[Given records Boundary: Start]

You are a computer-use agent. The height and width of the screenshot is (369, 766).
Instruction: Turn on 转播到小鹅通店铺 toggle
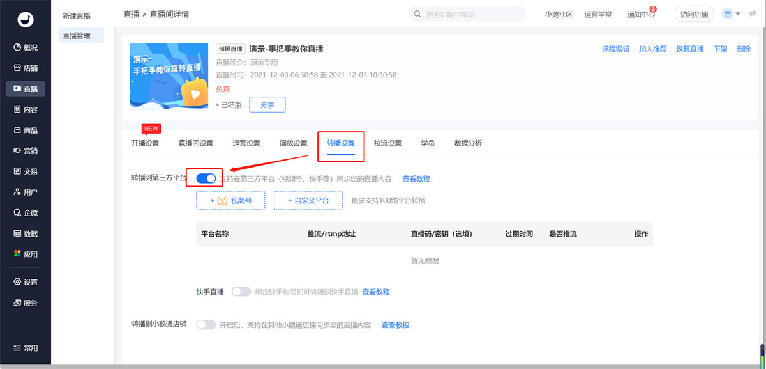click(206, 325)
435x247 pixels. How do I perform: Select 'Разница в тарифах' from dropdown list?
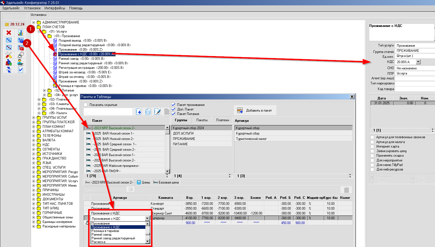[105, 231]
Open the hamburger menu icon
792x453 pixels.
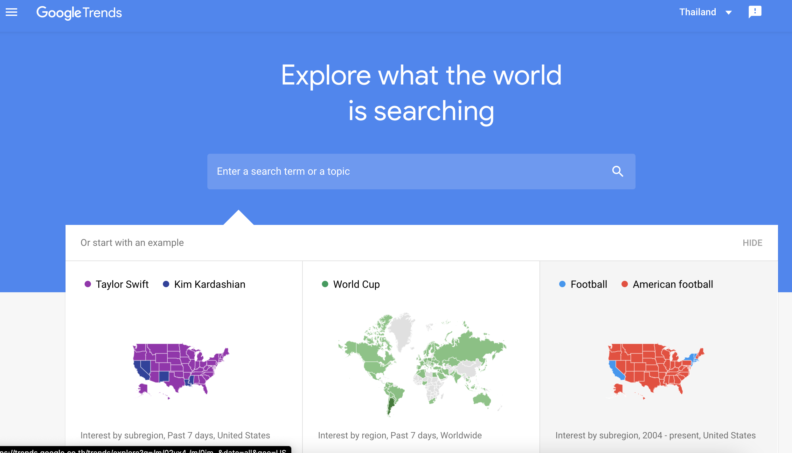click(11, 12)

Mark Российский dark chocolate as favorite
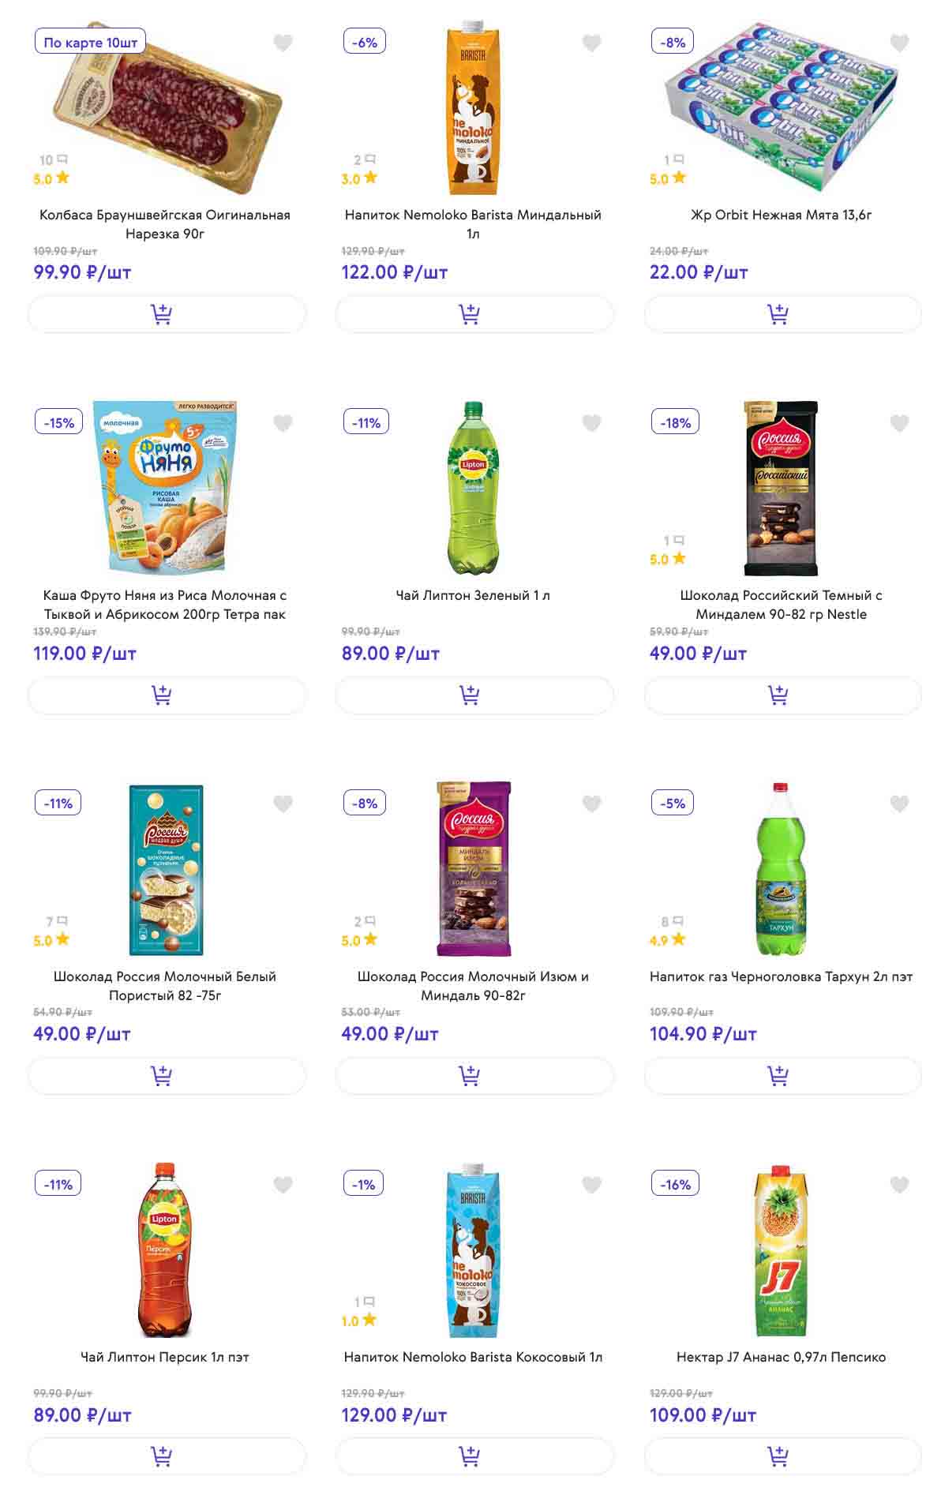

[Given records Boundary: End]

Inclusive range, exact copy: the line containing "792x453 pixels." through the last line of the listing. Print nothing else, and no pictures.

792x453 pixels.
click(11, 12)

Mark Российский dark chocolate as favorite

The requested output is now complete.